* _TASK GOAL_: Skip every picture. Print each line from the one containing "The width and" through the end of the records below, word for word.

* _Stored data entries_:
○ ○ ○ ○

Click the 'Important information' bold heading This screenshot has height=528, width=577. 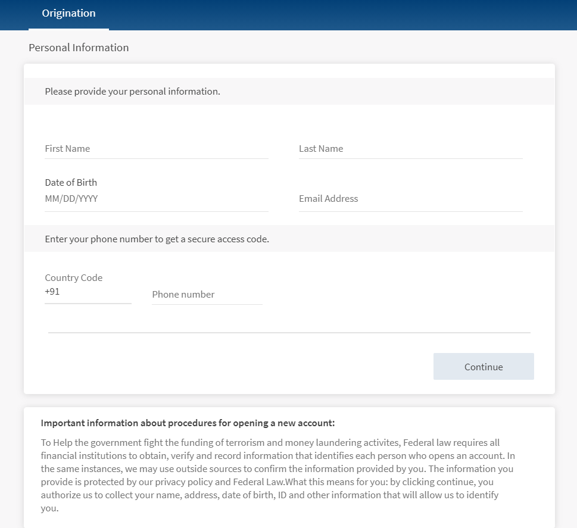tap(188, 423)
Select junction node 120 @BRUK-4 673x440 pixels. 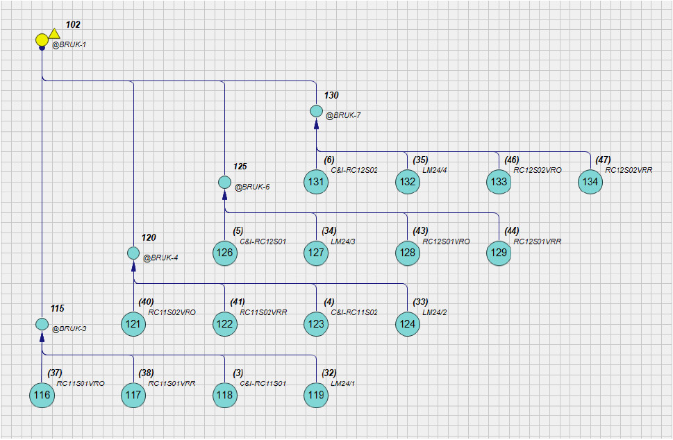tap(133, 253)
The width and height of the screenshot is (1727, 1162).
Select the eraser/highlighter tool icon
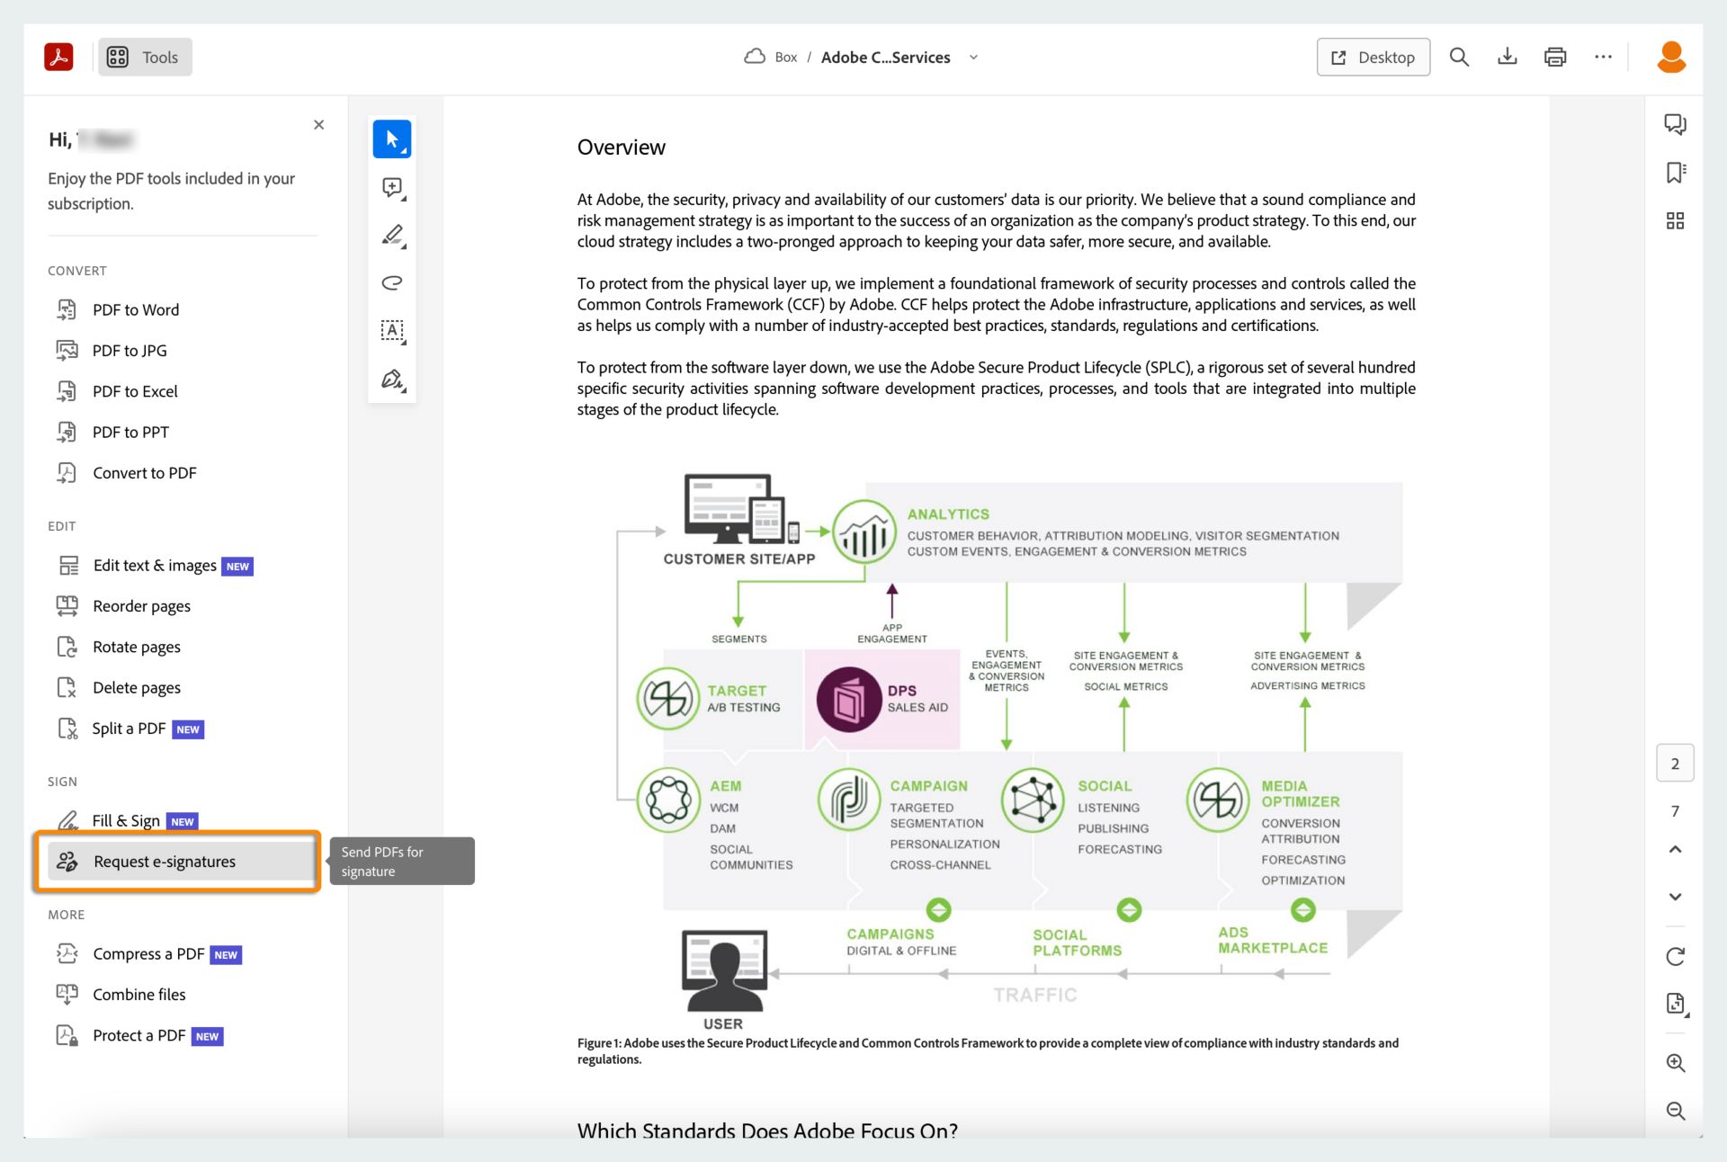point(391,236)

○ ○ ○ ○

* _SOLUTION FOR THIS PROBLEM_:
The width and height of the screenshot is (1727, 1162).
Select the eraser/highlighter tool icon
point(391,236)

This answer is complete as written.